BEGIN

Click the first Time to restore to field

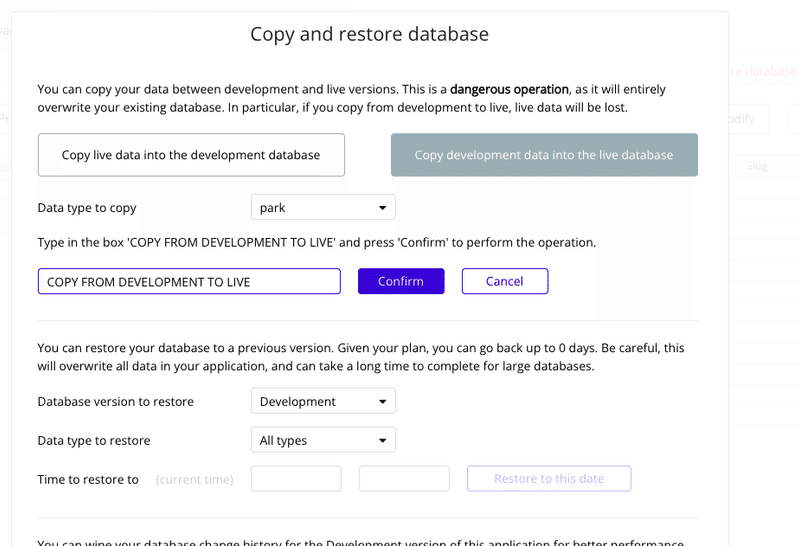[296, 479]
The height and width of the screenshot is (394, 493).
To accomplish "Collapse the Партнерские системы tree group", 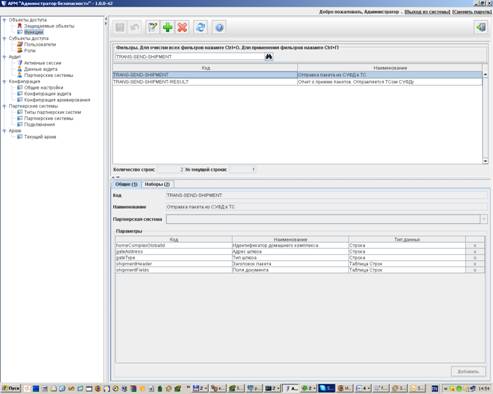I will tap(4, 106).
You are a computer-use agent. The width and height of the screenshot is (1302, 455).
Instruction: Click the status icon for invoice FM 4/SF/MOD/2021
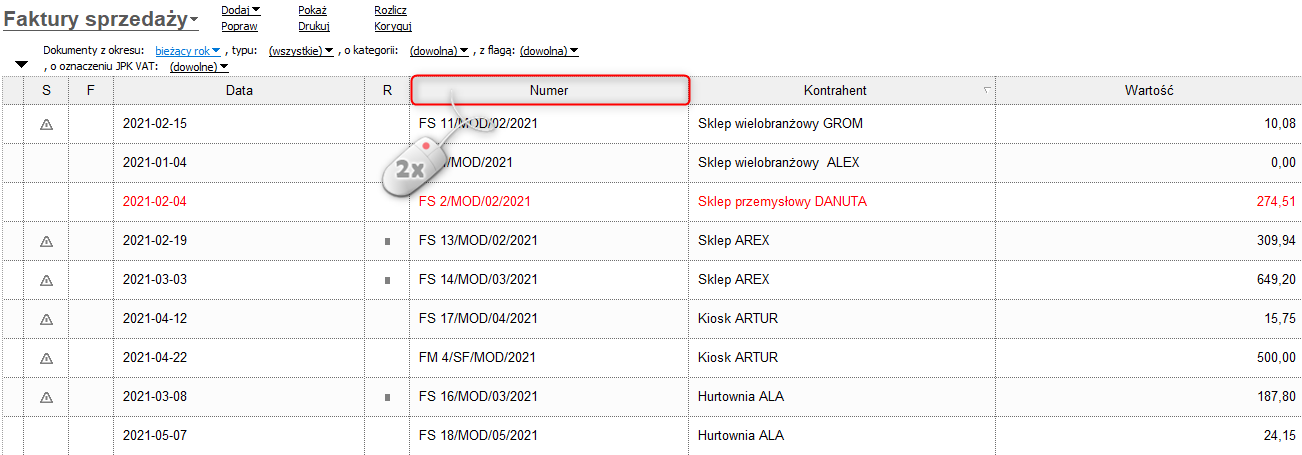(x=46, y=358)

END

### WHAT TO WORK ON:
The expected answer is a copy of every line in the entries that holds the word "height".

### YOUR SOLUTION:
The height and width of the screenshot is (394, 493).
You are a computer-use agent. The width and height of the screenshot is (1302, 455).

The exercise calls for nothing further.